Lara odaya girince onunla konuştuk uzun uzun annesinin iyileşmeye başladığını anlattı çok sevindim bu duruma. Ateş ve Bahadır'ın aynı şekilde ben uyur durumdayken kavga ettiklerini falan da anlattı biraz daha bir şeyler konuştuktan sonra hemşire geldi ve havayı takarak ilaçlar verdi. Ilaçları içtikten sonra uyudum.

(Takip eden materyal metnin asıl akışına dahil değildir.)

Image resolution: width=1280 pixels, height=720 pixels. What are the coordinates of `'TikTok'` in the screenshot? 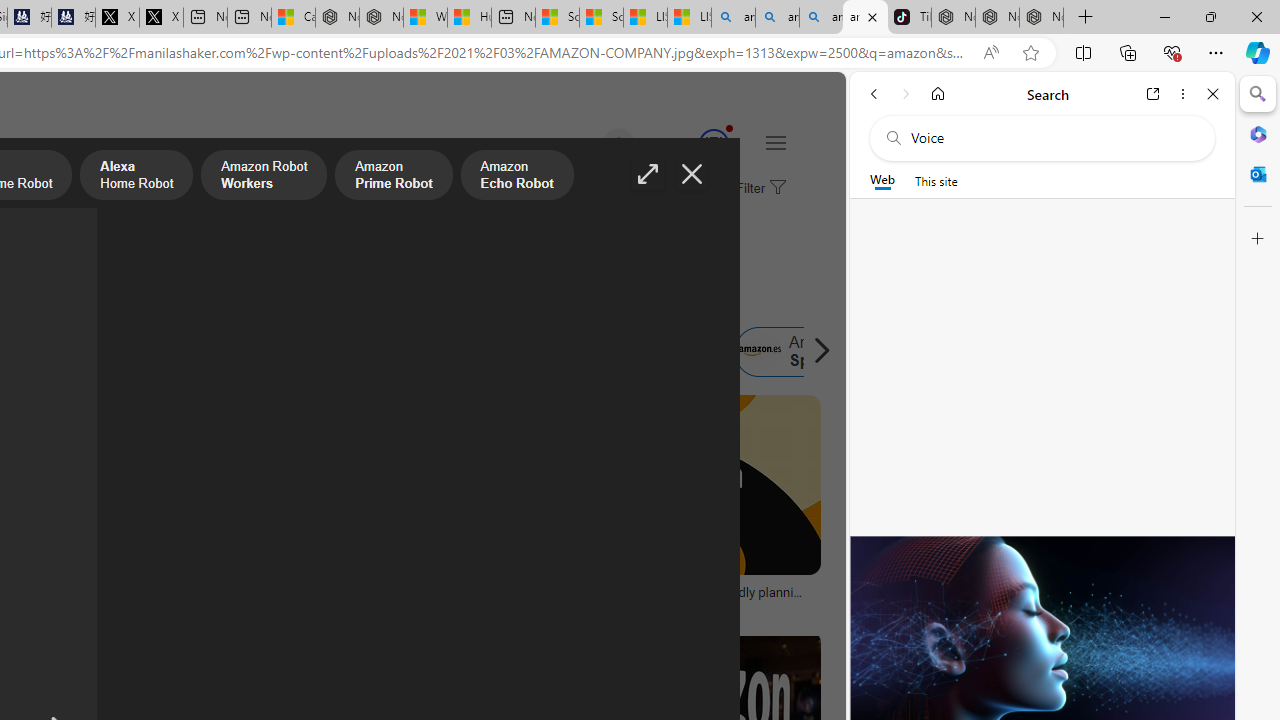 It's located at (908, 17).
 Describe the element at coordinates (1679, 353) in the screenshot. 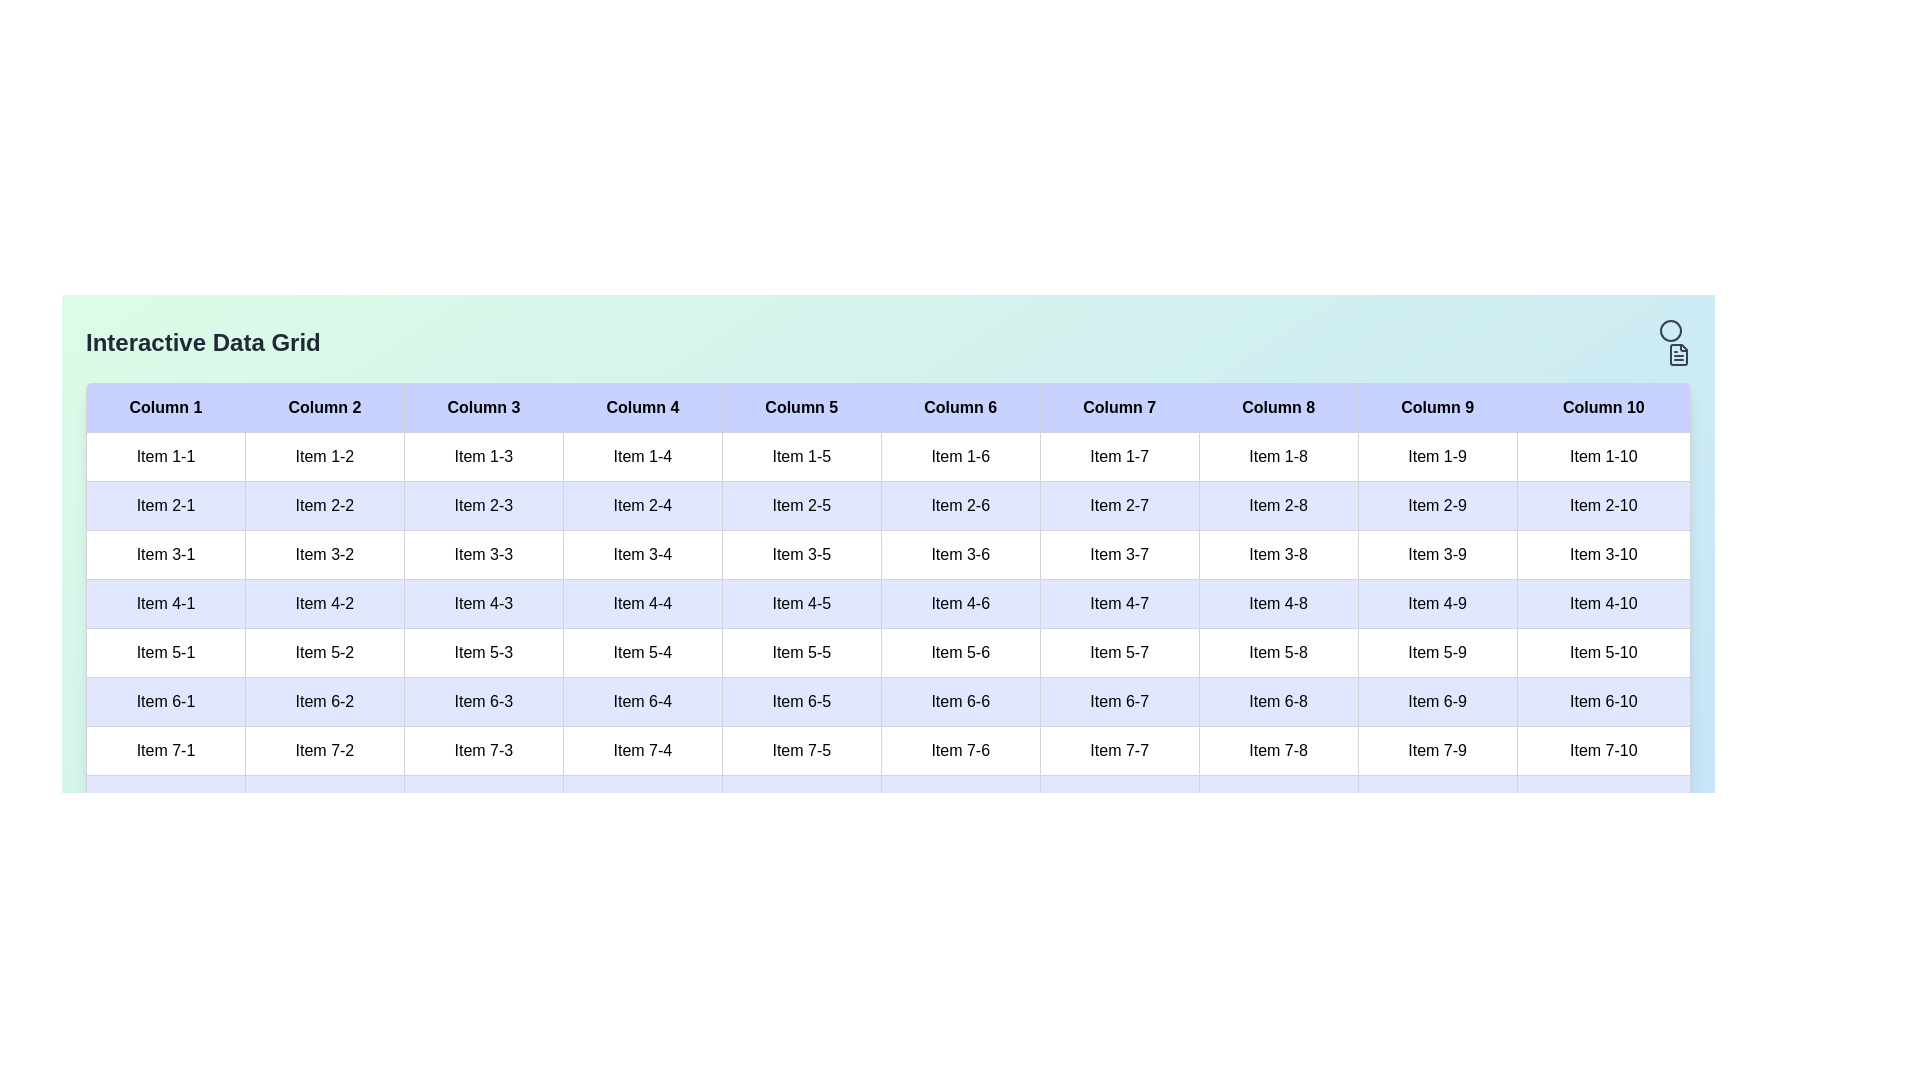

I see `the file-text header icon` at that location.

Bir iki gün daha hastanede kaldıktan sonra taburcu ettiler ve eve geçtik. Hala yaramın olduğu yerden dolayı zaman zaman nefes darlıkları yaşıyordum. Çoğu zaman büyük ağrılarda yapıyordu ama ben bunu da atlatacaktım önceden de atlatmıştım. Tek eksiğim annemdi yanımda o olsaydı daha başka olurdu ya zaten her şey.

1 HAFTA SONRA

Bir iki gün daha raporum olmasına rağmen ev çok üstüme gelmeye başlamıştı artık. Evin içi ve boş durmaktan kafamın için hastalıktan daha çok yordu beni. O yüzden bugün okula gidiyordum ama tek fark toplu taşımayla değil arabaylaydım. Ateş okula gelmek istediğimi öğrendiğinde bir süre toplu taşımayla değil onunla gideceğimi söyledi ne yalan söyleyeyim bu benim hoşuma gitmedi değil birilerinin tarafından düşünülmek ayrı bir güzeldi. Şu an arabanın ön koltuğunda camdan dışarısını izliyordum okula giderken. ''Heyecan var mı?'' Ateş'in bu sorusuyla beraber kafamdaki düşünceleri bir kenara bırakarak ona döndüm. ''Var gibi sanki yani evde durmaktan bezdiğimden muhtemelen iyi gelir okul.'' dedim. '' İyi gelir iyi.'' dedi tatlı bir gülümsemeyle. Bu bir haftalık süreçte Bahadır'dan hiç ses çıkmamıştı. Bir an da neden uzaklaştı anlam verememiştim.

Okula vardığımızda Ateş'ten destek alarak çıktım merdivenleri hala o gücüm yoktu. Sınıfa girip yerime oturduğumda birçok kişi geçmiş olsun demeye geldi yanıma ilk zamanlarda birçok zorbalık yapan kişiler bile. Geçmiş olsunlar ve sıkıcı derslerle geçen bir gün oldu bugün. Geçen gün Lara bana bahsetmişti. Edebiyat hocasında söylediğine göre Lara ve Timur'un tiyatrosu yarın oynanacaktı. Lara bunun için çok heyecanlıydı ama yine bilindiği gibi Timur ile araları bozuk devamdı. Bir iki ders çalışmalara indiler bu süreçte Ateş derslerde yanıma oturdu beni yalnız bırakmadı. O kadar iyi niyetli ve komik bir çocuktu ki yanından ayrılmayı istemek pek mümkün değildi insanı genç tutar yani öyle bir hali vardı. Öğlende beraber kantine indik bana hem kantine giderken hem de başka yerlere giderken yardım ediyordu her an tetikte bir duruşu vardı bir şey olmasın diye.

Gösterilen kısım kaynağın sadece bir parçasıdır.